Work instruction - Among the lines below, keep only those from the one containing "Combinatory (995, 1080)" through the one containing "27751450 (300, 2277)", and reproduce them exactly.

-- Entries supplied follows --

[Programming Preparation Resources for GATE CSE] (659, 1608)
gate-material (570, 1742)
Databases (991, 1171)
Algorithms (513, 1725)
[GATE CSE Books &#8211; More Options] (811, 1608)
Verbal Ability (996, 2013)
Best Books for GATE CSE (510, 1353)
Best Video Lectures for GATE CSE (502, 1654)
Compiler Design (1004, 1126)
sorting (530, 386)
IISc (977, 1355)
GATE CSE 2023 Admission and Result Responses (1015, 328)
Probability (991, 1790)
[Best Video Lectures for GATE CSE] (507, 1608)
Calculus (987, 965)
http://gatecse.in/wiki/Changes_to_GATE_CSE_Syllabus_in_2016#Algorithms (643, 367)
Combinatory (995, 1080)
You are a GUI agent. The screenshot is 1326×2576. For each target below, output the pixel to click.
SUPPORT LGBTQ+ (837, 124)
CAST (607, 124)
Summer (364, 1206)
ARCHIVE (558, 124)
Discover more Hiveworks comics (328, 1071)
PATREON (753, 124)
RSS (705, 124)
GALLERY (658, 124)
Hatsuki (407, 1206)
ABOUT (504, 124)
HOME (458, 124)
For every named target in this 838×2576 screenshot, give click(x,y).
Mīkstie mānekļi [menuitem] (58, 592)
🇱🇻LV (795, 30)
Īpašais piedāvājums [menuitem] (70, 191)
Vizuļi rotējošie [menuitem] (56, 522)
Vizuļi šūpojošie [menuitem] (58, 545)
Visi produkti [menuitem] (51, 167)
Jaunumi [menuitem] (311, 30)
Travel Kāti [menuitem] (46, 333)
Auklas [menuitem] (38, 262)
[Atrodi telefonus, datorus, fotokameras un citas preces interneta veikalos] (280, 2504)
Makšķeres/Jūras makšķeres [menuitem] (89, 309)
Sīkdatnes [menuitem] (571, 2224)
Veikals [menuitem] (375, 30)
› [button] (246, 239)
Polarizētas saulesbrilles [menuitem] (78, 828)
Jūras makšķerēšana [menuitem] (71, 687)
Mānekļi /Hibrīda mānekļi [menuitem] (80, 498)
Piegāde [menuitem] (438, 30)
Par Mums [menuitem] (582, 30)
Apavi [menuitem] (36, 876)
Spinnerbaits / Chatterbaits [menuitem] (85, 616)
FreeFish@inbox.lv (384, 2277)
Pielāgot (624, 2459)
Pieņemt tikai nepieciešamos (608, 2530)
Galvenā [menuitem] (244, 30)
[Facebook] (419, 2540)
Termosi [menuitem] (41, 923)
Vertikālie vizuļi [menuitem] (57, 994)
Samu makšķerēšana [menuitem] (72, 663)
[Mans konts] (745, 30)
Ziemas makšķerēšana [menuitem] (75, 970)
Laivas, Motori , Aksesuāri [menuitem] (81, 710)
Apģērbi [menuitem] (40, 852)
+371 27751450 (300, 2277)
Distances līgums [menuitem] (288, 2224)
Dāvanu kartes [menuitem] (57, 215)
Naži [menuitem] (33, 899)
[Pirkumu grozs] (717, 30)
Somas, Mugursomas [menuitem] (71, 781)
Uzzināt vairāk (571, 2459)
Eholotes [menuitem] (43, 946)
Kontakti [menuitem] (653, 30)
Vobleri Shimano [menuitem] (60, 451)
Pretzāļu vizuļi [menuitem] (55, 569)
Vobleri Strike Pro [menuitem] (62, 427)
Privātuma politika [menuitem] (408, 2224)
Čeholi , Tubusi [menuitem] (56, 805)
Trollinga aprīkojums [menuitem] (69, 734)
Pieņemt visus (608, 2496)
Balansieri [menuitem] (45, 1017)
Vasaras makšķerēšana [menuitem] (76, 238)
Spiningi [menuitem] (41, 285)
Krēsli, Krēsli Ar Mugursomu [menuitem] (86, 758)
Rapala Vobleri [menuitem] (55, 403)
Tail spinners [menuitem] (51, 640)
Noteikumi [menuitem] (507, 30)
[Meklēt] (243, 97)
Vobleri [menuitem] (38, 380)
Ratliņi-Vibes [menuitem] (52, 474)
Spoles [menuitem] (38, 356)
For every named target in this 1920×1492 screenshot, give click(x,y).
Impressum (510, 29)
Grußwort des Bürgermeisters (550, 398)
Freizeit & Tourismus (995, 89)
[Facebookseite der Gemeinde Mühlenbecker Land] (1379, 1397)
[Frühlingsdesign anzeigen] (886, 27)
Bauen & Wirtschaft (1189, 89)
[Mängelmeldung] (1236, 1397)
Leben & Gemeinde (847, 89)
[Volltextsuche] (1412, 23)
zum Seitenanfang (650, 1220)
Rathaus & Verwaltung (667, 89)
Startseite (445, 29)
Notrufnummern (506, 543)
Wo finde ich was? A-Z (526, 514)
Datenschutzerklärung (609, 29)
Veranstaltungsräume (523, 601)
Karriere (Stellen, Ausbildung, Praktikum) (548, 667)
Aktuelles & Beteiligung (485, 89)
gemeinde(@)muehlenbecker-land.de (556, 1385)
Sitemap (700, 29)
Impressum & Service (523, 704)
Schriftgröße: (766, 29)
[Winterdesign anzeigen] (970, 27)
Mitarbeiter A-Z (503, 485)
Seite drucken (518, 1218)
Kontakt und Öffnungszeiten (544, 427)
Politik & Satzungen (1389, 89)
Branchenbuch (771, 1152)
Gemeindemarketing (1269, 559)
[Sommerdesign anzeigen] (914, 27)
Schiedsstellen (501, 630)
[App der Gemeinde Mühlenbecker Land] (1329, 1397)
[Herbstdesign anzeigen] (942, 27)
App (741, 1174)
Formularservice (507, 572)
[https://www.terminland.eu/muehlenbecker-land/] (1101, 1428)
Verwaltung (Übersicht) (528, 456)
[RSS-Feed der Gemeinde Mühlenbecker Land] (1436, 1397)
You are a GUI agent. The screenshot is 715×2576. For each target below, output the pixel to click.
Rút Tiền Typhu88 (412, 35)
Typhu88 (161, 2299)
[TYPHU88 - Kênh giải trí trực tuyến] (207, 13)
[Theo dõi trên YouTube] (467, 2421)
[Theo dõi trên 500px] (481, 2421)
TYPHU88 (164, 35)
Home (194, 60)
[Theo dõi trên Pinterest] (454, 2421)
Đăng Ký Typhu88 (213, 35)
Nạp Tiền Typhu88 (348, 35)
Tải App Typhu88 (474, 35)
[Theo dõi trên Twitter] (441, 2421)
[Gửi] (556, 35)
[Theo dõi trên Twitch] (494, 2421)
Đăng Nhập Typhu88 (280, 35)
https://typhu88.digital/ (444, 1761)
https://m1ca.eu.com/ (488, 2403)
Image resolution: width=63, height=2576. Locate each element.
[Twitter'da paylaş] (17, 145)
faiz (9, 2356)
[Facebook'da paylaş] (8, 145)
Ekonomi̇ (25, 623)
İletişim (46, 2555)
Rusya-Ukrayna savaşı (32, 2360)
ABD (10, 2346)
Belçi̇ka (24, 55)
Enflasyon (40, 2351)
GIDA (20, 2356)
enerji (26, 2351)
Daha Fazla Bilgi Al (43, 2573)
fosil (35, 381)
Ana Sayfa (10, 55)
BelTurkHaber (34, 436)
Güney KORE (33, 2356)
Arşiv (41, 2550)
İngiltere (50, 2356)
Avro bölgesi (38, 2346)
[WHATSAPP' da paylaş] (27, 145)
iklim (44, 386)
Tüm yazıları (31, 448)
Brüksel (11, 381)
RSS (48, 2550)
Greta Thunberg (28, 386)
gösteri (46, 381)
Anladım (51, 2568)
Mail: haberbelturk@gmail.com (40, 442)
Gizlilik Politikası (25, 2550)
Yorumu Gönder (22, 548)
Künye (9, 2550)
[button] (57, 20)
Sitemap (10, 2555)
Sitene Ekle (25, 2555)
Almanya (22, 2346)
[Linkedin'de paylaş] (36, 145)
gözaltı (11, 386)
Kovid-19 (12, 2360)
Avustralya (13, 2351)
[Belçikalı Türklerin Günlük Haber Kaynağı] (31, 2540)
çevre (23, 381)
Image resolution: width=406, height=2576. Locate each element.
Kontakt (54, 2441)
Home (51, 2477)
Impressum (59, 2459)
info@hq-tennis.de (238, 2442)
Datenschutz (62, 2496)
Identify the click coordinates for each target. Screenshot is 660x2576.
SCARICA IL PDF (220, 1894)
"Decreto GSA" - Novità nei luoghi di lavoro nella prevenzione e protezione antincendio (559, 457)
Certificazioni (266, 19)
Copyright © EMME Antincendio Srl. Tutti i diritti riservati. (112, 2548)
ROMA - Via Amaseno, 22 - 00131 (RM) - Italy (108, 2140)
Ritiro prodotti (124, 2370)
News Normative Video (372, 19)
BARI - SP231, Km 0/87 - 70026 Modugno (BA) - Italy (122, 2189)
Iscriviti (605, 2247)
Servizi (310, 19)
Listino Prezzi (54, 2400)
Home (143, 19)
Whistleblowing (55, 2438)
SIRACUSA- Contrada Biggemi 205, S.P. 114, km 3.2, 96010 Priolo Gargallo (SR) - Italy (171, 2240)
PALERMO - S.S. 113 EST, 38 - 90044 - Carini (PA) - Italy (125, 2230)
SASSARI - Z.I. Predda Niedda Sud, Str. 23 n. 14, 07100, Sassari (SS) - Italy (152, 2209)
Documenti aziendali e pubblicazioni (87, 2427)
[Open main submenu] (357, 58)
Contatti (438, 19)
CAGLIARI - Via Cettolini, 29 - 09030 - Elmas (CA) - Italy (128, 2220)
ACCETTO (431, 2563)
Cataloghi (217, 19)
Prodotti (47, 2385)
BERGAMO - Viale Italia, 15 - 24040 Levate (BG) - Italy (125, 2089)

-- Entries supplied concluded --

Answer to the problem -
Combinatory (995, 1080)
You are a GUI agent. The screenshot is 1326×2576. For each target below, output the pixel to click.
SUPPORT LGBTQ+ (837, 124)
CAST (607, 124)
Summer (364, 1206)
ARCHIVE (558, 124)
Discover more Hiveworks comics (328, 1071)
PATREON (753, 124)
RSS (705, 124)
GALLERY (658, 124)
Hatsuki (407, 1206)
ABOUT (504, 124)
HOME (458, 124)
For every named target in this 838×2576 screenshot, give click(x,y).
Mīkstie mānekļi [menuitem] (58, 592)
🇱🇻LV (795, 30)
Īpašais piedāvājums [menuitem] (70, 191)
Vizuļi rotējošie [menuitem] (56, 522)
Vizuļi šūpojošie [menuitem] (58, 545)
Visi produkti [menuitem] (51, 167)
Jaunumi [menuitem] (311, 30)
Travel Kāti [menuitem] (46, 333)
Auklas [menuitem] (38, 262)
[Atrodi telefonus, datorus, fotokameras un citas preces interneta veikalos] (280, 2504)
Makšķeres/Jūras makšķeres [menuitem] (89, 309)
Sīkdatnes [menuitem] (571, 2224)
Veikals [menuitem] (375, 30)
› [button] (246, 239)
Polarizētas saulesbrilles [menuitem] (78, 828)
Jūras makšķerēšana [menuitem] (71, 687)
Mānekļi /Hibrīda mānekļi [menuitem] (80, 498)
Piegāde [menuitem] (438, 30)
Par Mums [menuitem] (582, 30)
Apavi [menuitem] (36, 876)
Spinnerbaits / Chatterbaits [menuitem] (85, 616)
FreeFish@inbox.lv (384, 2277)
Pielāgot (624, 2459)
Pieņemt tikai nepieciešamos (608, 2530)
Galvenā [menuitem] (244, 30)
[Facebook] (419, 2540)
Termosi [menuitem] (41, 923)
Vertikālie vizuļi [menuitem] (57, 994)
Samu makšķerēšana [menuitem] (72, 663)
[Mans konts] (745, 30)
Ziemas makšķerēšana [menuitem] (75, 970)
Laivas, Motori , Aksesuāri [menuitem] (81, 710)
Apģērbi [menuitem] (40, 852)
+371 27751450 (300, 2277)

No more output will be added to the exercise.